After a heated debate, 306 lawmakers in the State Duma voted for the document, 110 voted against, and one abstained.
"There were almost no arguments from those who opposed the ratification of the treaty," Duma Deputy from Tatarstan Ildar Gilmutdinov told RFE/RL. "They couldn't justify why we shouldn't approve the treaty -- we didn't hear any of that. With the supporters, it was just the opposite. We could show that it was possible to grant special status based on Russian law itself, as we've done in the past for Magadan or Kaliningrad or Altai Krai.

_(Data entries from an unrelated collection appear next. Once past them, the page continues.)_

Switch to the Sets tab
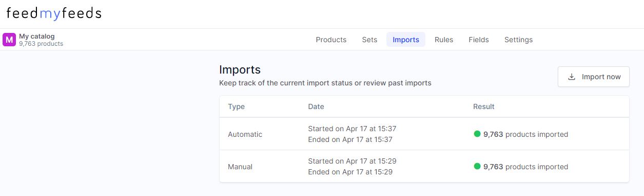 coord(369,40)
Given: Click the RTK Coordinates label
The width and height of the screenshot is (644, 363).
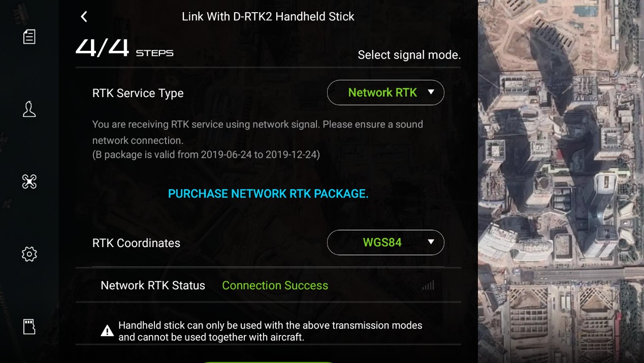Looking at the screenshot, I should [x=136, y=243].
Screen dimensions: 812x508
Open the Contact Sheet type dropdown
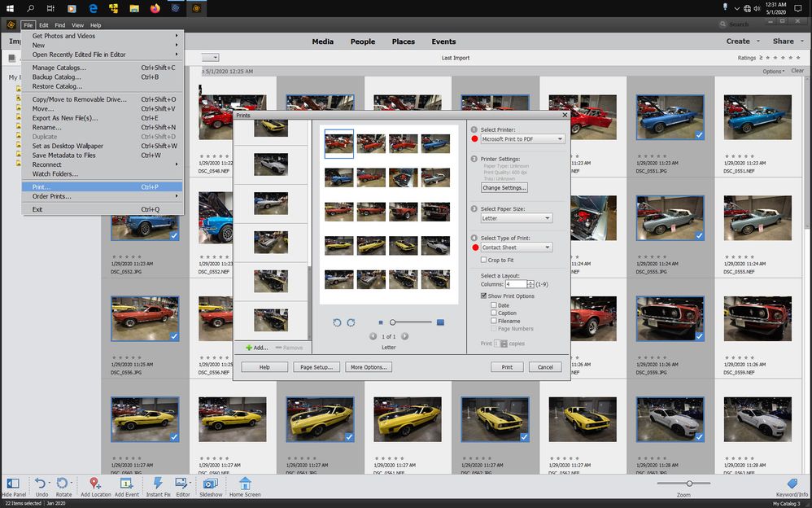tap(515, 247)
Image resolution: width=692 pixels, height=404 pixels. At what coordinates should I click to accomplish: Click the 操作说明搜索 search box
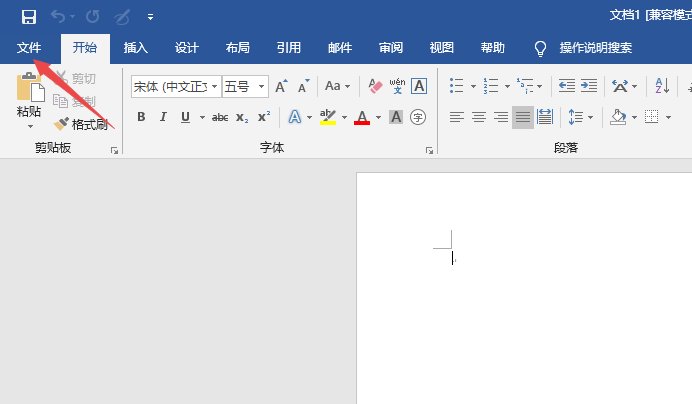595,48
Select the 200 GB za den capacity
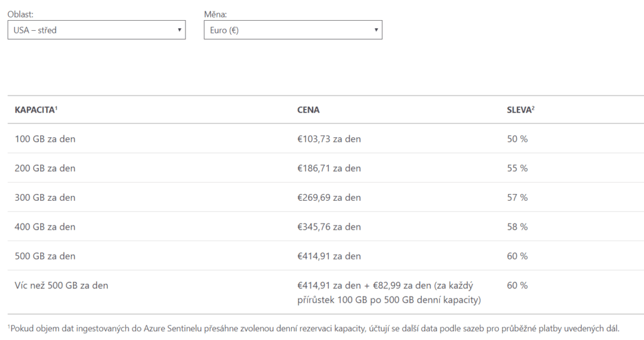 click(45, 168)
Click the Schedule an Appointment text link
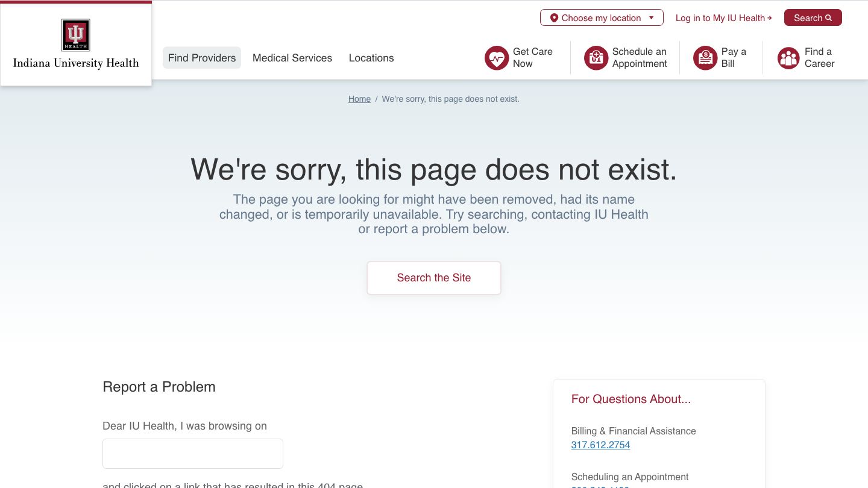The image size is (868, 488). click(640, 58)
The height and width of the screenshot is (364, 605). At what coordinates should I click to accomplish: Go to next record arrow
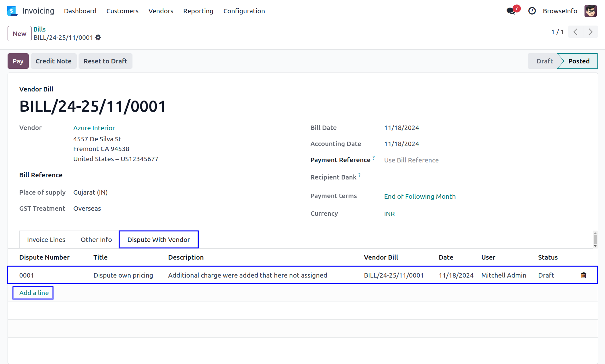point(590,32)
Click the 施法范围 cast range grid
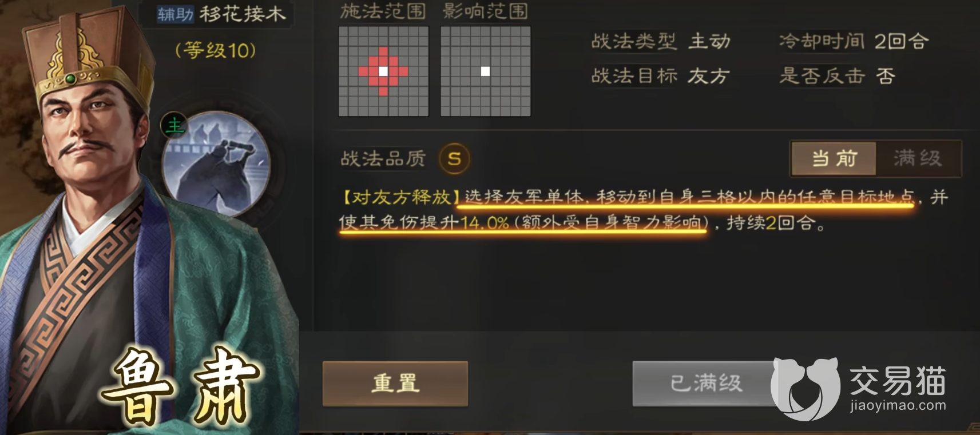 coord(383,71)
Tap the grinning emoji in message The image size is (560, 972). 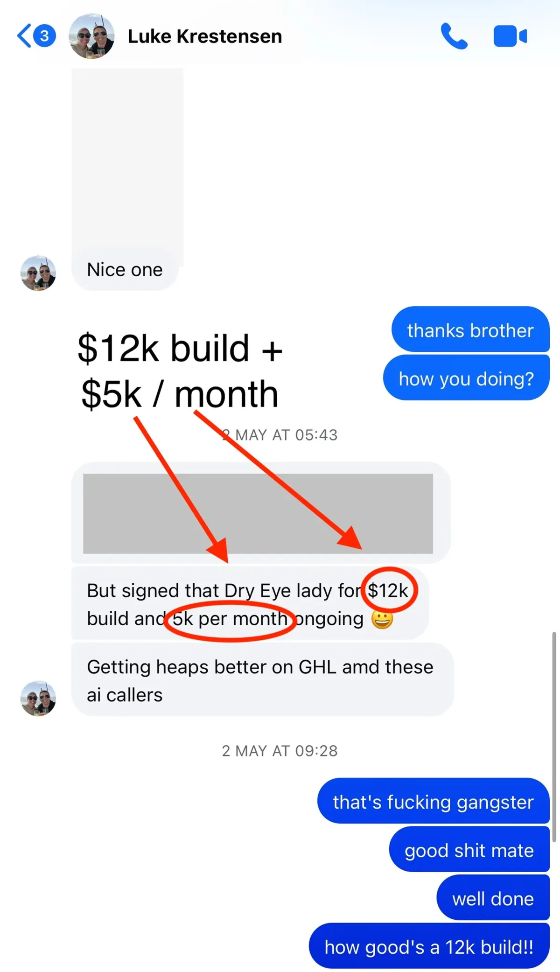382,619
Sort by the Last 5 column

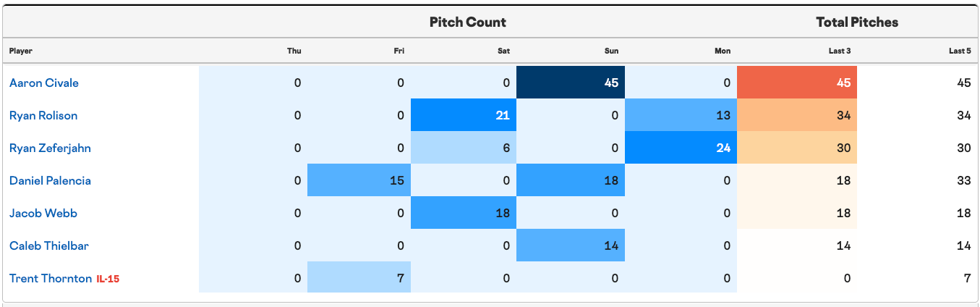coord(960,51)
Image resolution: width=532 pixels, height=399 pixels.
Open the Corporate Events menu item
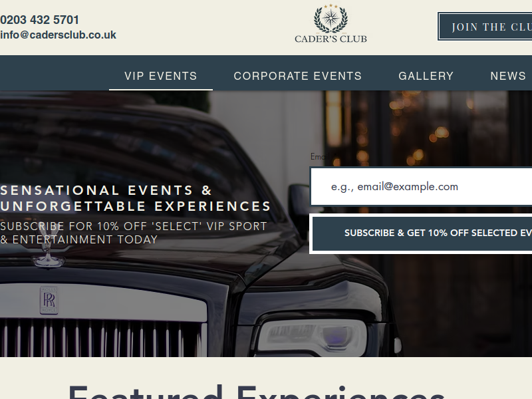click(298, 76)
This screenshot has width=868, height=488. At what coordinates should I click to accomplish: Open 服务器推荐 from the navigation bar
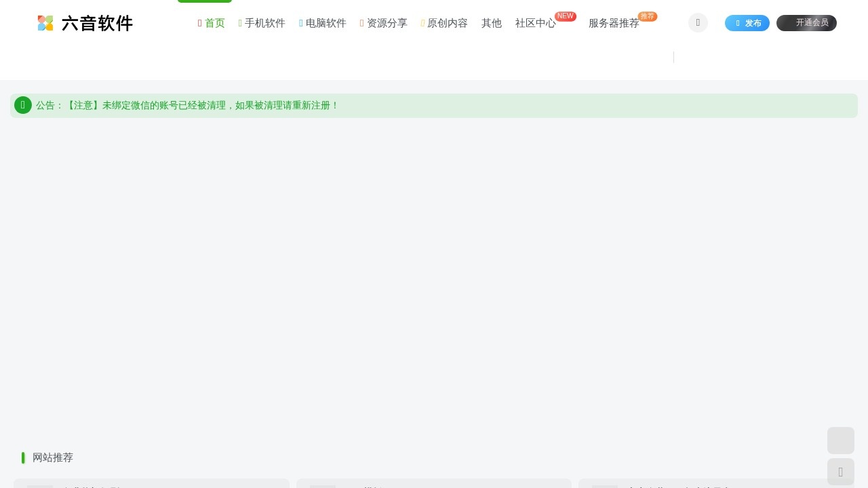614,23
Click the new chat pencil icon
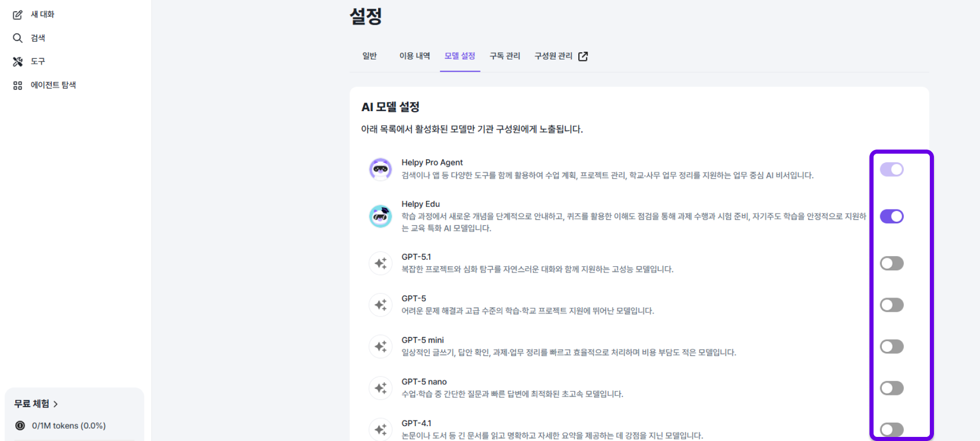 click(x=17, y=15)
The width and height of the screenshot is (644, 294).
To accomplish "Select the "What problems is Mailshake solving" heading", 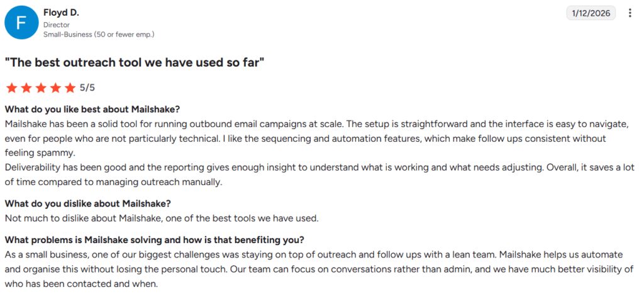I will [155, 240].
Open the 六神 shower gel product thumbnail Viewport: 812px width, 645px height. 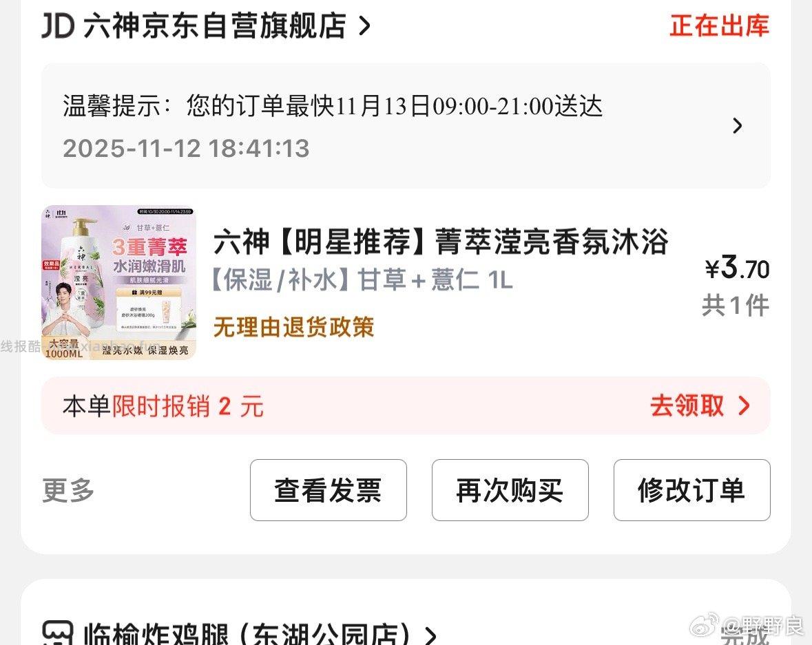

So today, more than 300 deputies voted to support the treaty with Tatarstan."
Deputy Duma speaker Oleg Morozov told RFE/RL that there will be similar agreements with other federation subjects in the future, most likely including Bashkortostan and Chechnya.
"I don't foresee a large number of agreements," Morozov said. "The count will be in the single digits."
The agreement, which Tatarstan ratified in 2005, was submitted to the Duma by President Vladimir Putin. It now heads to the Federation Council for a vote.
(with material from Interfax, ITAR-TASS)
Russia's Changing Face
THE COMING MUSLIM MAJORITY: On February 28, Russia expert PAUL GOBLE, vice dean of social sciences and humanities at Concordia-Audentes University in Tallinn, Estonia, gave a briefing at RFE/RL's Washington office. Goble said ethographers predict Russia will have a Muslim majority "within our lifetime." Since 1989, Russia's Muslim population has increased by 40 percent, Goble said, rising to some 25 million self-declared Muslims. He said 2.5 million to 3.5 million Muslims now live in Moscow, gving Moscow the largest Muslim population of any city in Europe. Russia today has more than 8,000 mosques, up from just 300 in 1991. By 2010, experts predict, some 40 percent of Russian military conscripts will be Muslims.
Goble noted that these changes have been accompanied by a "rising tide" of anti-Muslim prejudice. Public-opinion surveys reveal that up to "70 percent of ethnic Russians" express sympathy with xenophobic slogans. Goble warned that heavy-handed state efforts to "contain Islam" could backfire and cause groups to move underground, "radicalizing people who are not yet radicalized."